LEBANON, N.H. (AP) — Besides juggling school, sports and everything else that goes along with being a teenager, 16-year-old Corinne Cline has to deal with managing her diabetes.

But Corinne is benefiting from a program that links teenagers with Dartmouth College students who also have chronic illnesses. The goal of Steps Toward Adulthood Responsibility (STAR) is to help teens develop confidence and the skills they will need to become independent adults.

“It’s so nice to see people just like me who know how it feels,” she said. “If I didn’t have STAR, I wouldn’t have been able to accept it as well. I needed that push.”

STAR is based on the idea that the best role model is someone who is one step ahead. Founders envisioned one-on-one mentoring, but quickly realized that teens respond best to group activities, said Mark Detzer, the program’s director.

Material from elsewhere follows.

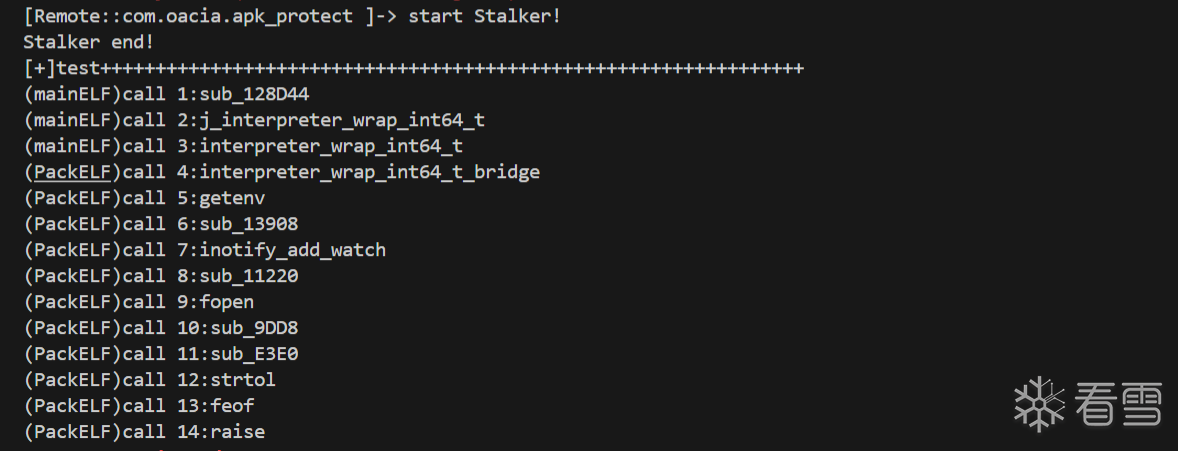
Task: Click the strtol call entry
Action: [243, 380]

“It turns out a young person with diabetes doesn’t necessarily want a mentor with diabetes,” Mr. Detzer said.

The program’s cornerstone is a dinner and discussion session every six weeks, but there also are retreats, social outings, writing workshops and research projects.

Corinne, who was diagnosed with type 1 diabetes three years ago, didn’t think her peers would understand her illness when she went away to boarding school two years ago.

Type 1 diabetes requires daily insulin injections, but she often skipped her blood tests or waited to test in private.

“I wasn’t accustomed to taking care of myself, so things went downhill,” Corinne said.

Transferring to another private school and moving back home to Andover helped her manage her disease better, she said, as has the STAR program.

At the dinners, parents meet with a social worker while the teens split up into small groups with the college students. Discussion topics range from how much to tell their friends about their illnesses to improving communication with doctors, teachers and parents.

“Part of the richness of this model is that some of the Dartmouth students are still struggling with these issues,” Mr. Detzer said.

Jessica Glago, 20, arrived at Dartmouth in 2004, just six months after undergoing chemotherapy for Hodgkin’s disease, a cancer of the lymphatic system.

“I know when I was in treatment at home, I would’ve loved to have been in a program like STAR,” said Miss Glago, of Cleveland. “I feel like now I get a chance to show them that transitions aren’t easy, but they can be managed.”

The program was founded 10 years ago by psychologist Phyllis Wilson, who donated money in memory of a daughter who had a successful career despite having polio as a child.

Miami University psychology professor Alexandra Quittner, who has studied children with chronic illnesses for 20 years, said she knows of no other program like STAR, even though the population that could benefit from it is growing. Not only are diseases such as diabetes and asthma on the rise, but medical advances mean more children who might have died from some illnesses in the past are living into their teen years and beyond.

“There are more and more kids living on a day-to-day basis with chronic illnesses and very few resources to meet their needs,” she said.